[Opening Excerpted records section]

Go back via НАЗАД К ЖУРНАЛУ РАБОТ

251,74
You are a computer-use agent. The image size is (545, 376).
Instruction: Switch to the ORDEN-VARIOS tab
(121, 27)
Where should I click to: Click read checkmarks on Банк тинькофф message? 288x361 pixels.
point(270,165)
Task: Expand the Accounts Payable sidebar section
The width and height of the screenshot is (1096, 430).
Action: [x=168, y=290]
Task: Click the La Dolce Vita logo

[Closing Excerpted records section]
[Opening Excerpted records section]

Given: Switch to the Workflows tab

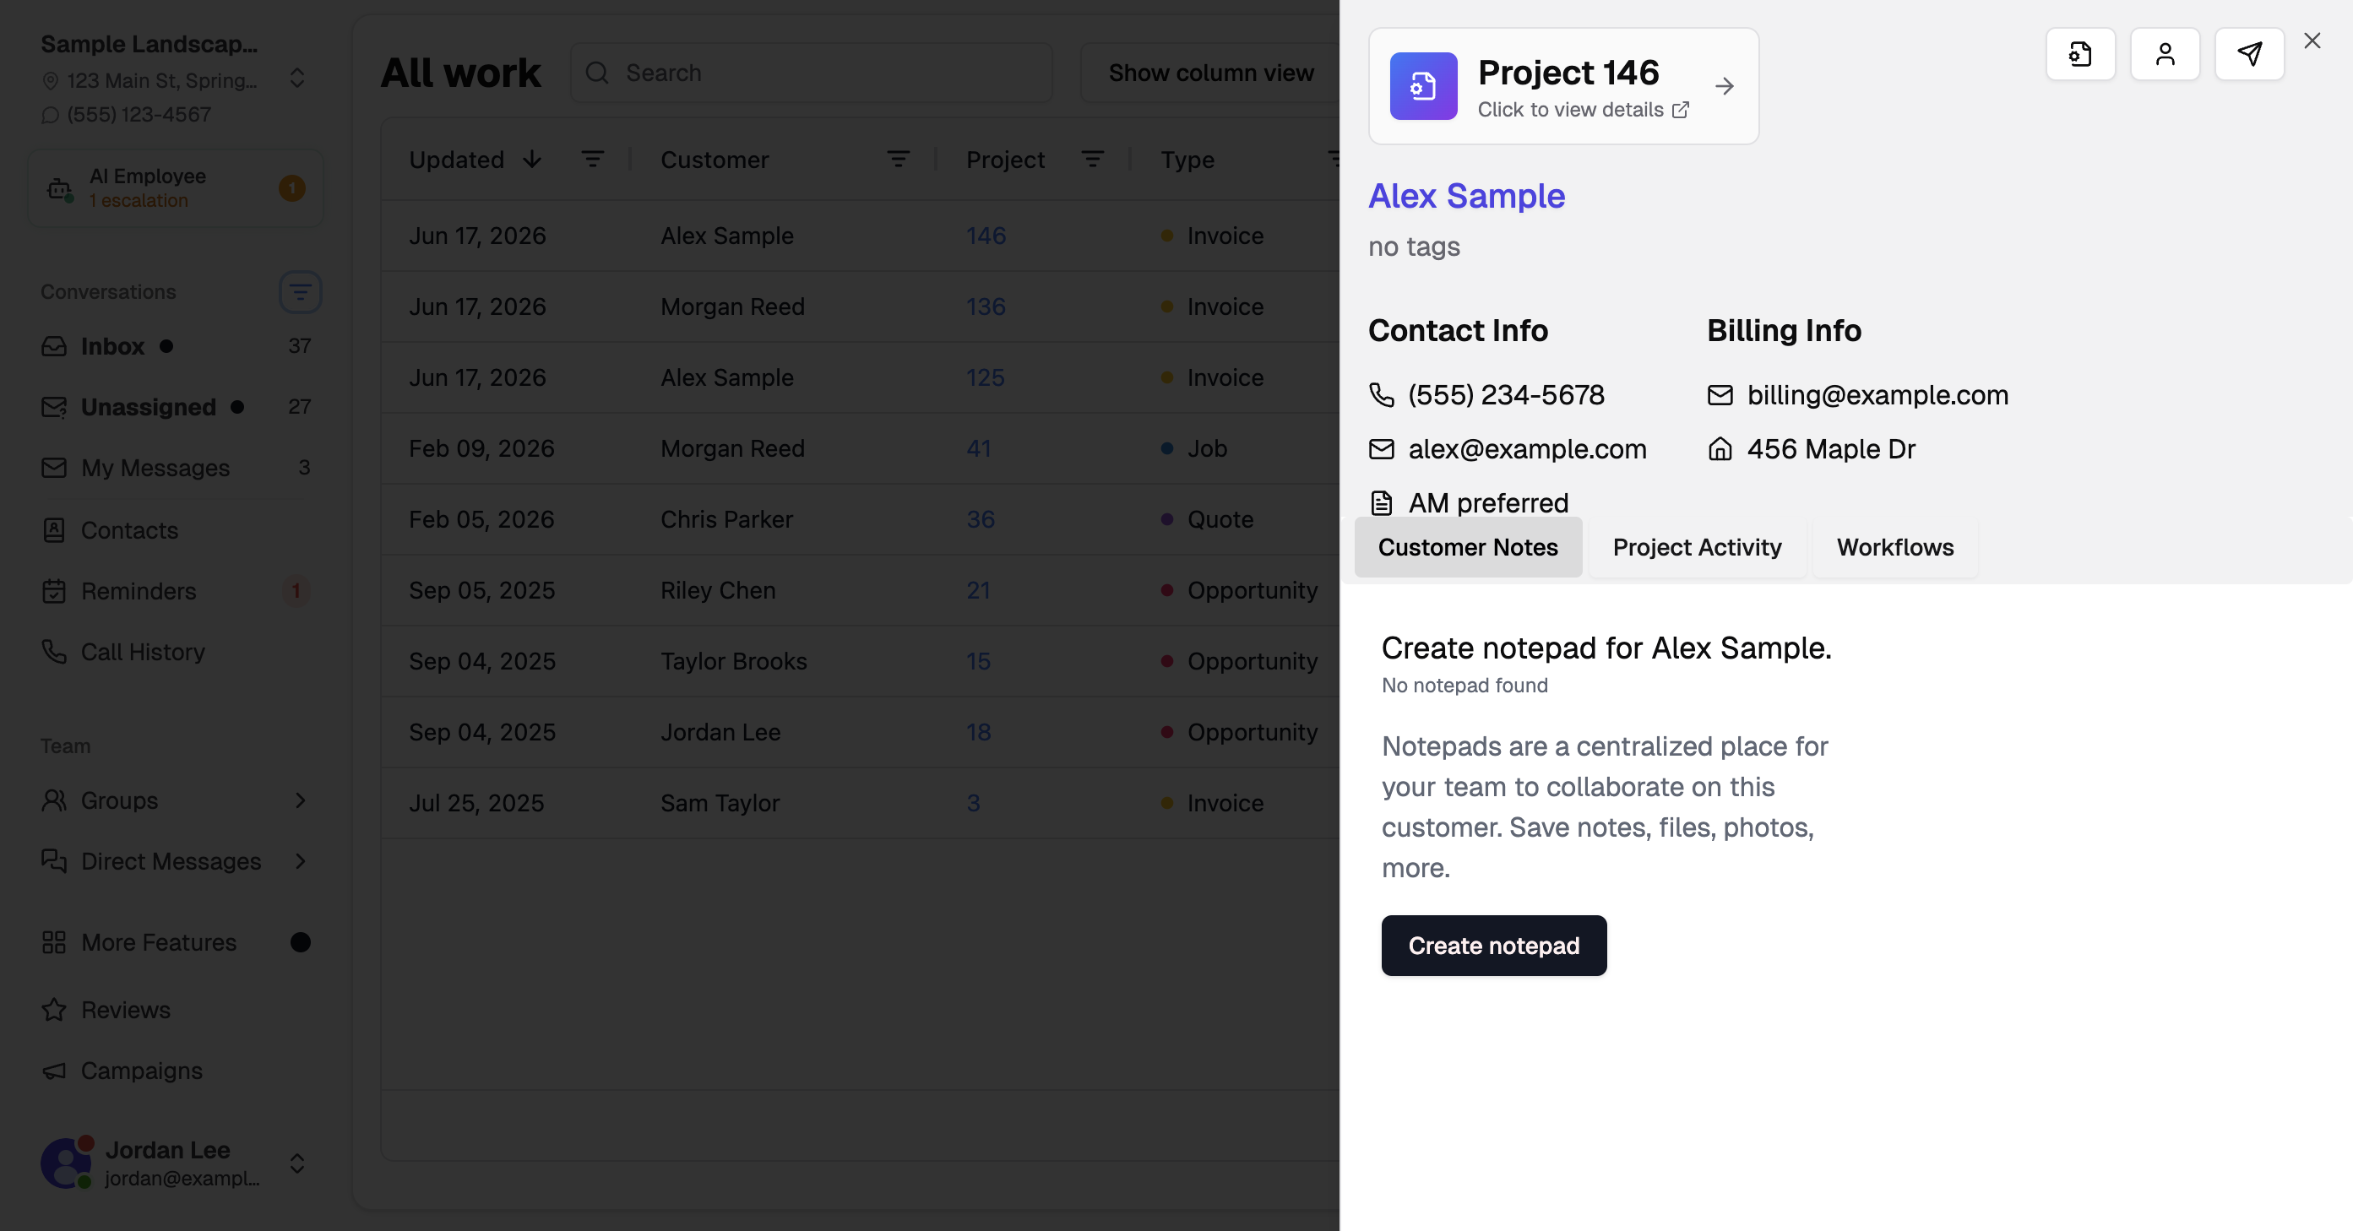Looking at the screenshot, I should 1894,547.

[Closing Excerpted records section]
[Opening Excerpted records section]

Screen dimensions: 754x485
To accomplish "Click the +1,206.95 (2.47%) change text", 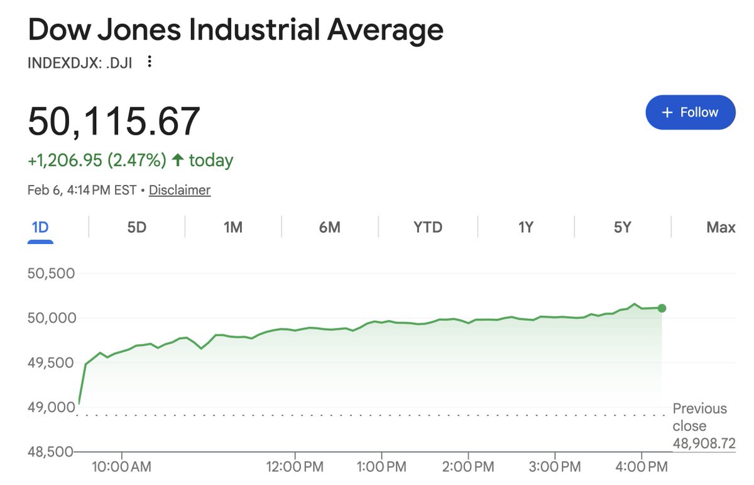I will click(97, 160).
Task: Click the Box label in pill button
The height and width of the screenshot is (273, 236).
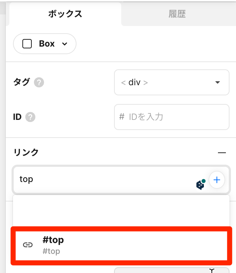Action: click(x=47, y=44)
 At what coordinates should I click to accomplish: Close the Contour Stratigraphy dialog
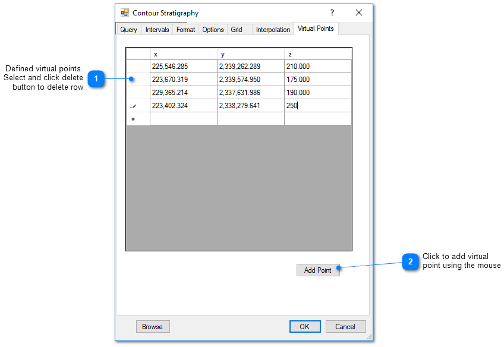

[Closing Excerpted records section]

• _Problem description_:
Give the number of lines in the material above that contain "Task", with no other words.

• _Expected output_:
3